Evolution and Systematics
Hummingbirds hover in flight to gather nectar thanks to several physiological mechanisms.
"Hummingbirds are highly evolved, specialized nectarivores. Their feeding behavior requires the ability for hovering flight, a mode of locomotion that necessitates specific skeletal, muscular, physiological, and metabolic adaptations." (Fowler and Miller 2003:235)
"The most highly specialised of all nectar-feeding birds, however, are South American - hummingbirds...They can beat their wings so swiftly and articulate them so accurately that they can hang in the air in front of a flower." (Attenborough 1995:118)

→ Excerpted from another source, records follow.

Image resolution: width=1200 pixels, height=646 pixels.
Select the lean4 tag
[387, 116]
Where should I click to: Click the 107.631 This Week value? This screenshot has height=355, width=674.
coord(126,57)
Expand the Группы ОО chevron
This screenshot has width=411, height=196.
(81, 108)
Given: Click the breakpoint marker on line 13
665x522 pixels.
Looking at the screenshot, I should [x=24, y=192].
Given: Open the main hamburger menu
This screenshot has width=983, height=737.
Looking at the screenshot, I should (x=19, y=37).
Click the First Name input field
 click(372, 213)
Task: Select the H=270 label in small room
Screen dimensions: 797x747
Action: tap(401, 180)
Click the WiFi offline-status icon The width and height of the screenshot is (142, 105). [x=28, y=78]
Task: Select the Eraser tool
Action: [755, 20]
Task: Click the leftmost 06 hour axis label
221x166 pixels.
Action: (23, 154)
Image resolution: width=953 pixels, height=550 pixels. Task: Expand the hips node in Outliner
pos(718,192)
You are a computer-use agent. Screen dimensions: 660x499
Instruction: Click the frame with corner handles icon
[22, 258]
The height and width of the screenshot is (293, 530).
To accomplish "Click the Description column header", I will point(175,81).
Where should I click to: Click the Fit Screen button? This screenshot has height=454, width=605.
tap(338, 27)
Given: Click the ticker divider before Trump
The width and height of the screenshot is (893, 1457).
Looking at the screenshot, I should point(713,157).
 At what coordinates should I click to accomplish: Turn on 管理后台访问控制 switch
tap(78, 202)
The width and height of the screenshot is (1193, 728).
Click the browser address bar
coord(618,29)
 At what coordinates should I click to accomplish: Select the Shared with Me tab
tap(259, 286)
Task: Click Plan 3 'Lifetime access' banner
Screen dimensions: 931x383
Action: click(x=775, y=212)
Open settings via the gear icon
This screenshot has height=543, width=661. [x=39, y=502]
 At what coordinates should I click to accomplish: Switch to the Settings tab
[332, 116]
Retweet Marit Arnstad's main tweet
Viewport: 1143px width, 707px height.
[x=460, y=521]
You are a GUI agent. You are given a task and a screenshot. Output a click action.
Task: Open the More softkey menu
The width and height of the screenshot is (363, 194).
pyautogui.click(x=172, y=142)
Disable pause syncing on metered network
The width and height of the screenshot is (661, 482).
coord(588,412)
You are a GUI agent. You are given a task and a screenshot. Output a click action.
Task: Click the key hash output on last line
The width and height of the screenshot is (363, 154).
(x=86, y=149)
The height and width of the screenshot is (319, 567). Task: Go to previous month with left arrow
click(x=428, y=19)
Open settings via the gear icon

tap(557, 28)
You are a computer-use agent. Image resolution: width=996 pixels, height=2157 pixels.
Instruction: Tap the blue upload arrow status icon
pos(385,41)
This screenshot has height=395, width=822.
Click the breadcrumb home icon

"Hummingbirds and insects have evolved for sustained hovering flight from vastly different ancestral directions, and their distinct phylogenies underlie the differences in their aerodynamic styles. In all other birds—and, presumably, hummingbird ancestors—the downstroke provides 100% of weight support during slow flight and hovering [hummingbirds today, produce 75% of their weight support during the downstroke and only 25% during the upstroke]. Given that many birds possess the mass-specific power (using anaerobic metabolism) to hover for short periods, the selective pressure on hummingbird ancestors was probably for increased efficiency (resulting in stiff wings with greatly simplified kinematics), and an upstroke muscle (the supracoracoideus) that makes the recovery stroke rapid, while contributing enough to the hovering power requirements to allow the downstroke muscle (the pectoralis) to operate within its aerobic limits. In other words, this pseudosymmetrical wingbeat cycle is good enough, and although hummingbirds do not exhibit the elegant aerodynamic symmetry of insects, natural selection rewards 'good enough' as richly as it does our aesthetic ideals." (Warrick et al. 2005:1096)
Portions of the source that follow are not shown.